As for himself, Hulce said, "I'm a little incoherent; of course I'm nervous." So was "Amadeus" producer Saul Zaentz, jolly and white-bearded, who on the outside seemed as happy as Santa Claus on Christmas Eve. "Inside, it's a perpetual motion machine."
With nearly everyone who dared predict predicting--correctly--"Amadeus," Abraham and, for best actress, Sally Field for "Places in the Heart," it was not a very suspenseful evening. Producer David Wolper, who would take home the Jean Hersholt Humanitarian Award, said he thought "Amadeus" would come out on top because it was a "totally different movie."
The "fans in the stands," as Daily Variety columnist Army Archerd, host of these arrival ceremonies calls them, had a chance to vote, too. In a simple applause poll, they chose "Amadeus," Abraham and Field. In the best-supporting categories, they voted for Noriyuki (Pat) Morita of "The Karate Kid" and Glenn Close of "The Natural," while the experts had been choosing Peggy Ashcroft, at 77 the oldest nominee, in "A Passage to India," and Dr.

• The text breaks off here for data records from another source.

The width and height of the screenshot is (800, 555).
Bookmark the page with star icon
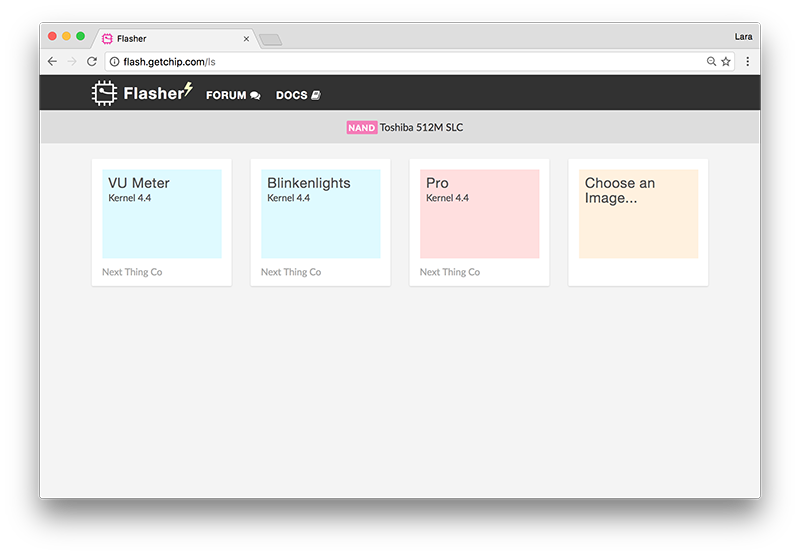726,62
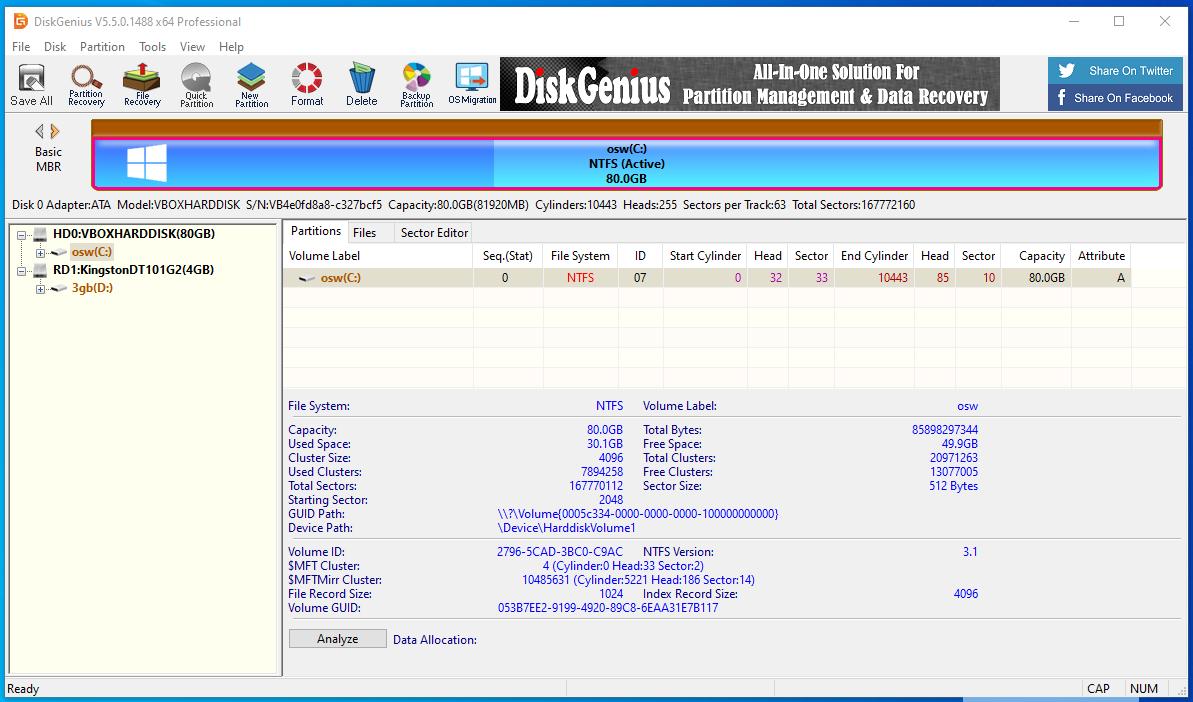Collapse the HD0:VBOXHARDDISK(80GB) disk node

[21, 234]
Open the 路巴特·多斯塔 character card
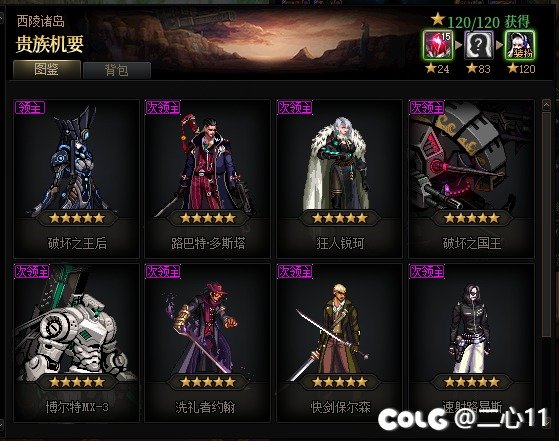 (207, 179)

Haing S. Ngor for "The Killing Fields." Five out of eight wasn't bad for the grandstands.
Roland Joffe, the Englishman who made his directing debut and won his first Oscar nomination for "The Killing Fields," the story of journalist Dith Pran's survival among the Khmer Rouge in Cambodia, was making no predictions. He simply said he was "thrilled by the extraordinary reception American audiences have given the movie" and said he himself was unaware of the issues involved until he read the script. "I am proud enough to be nominated."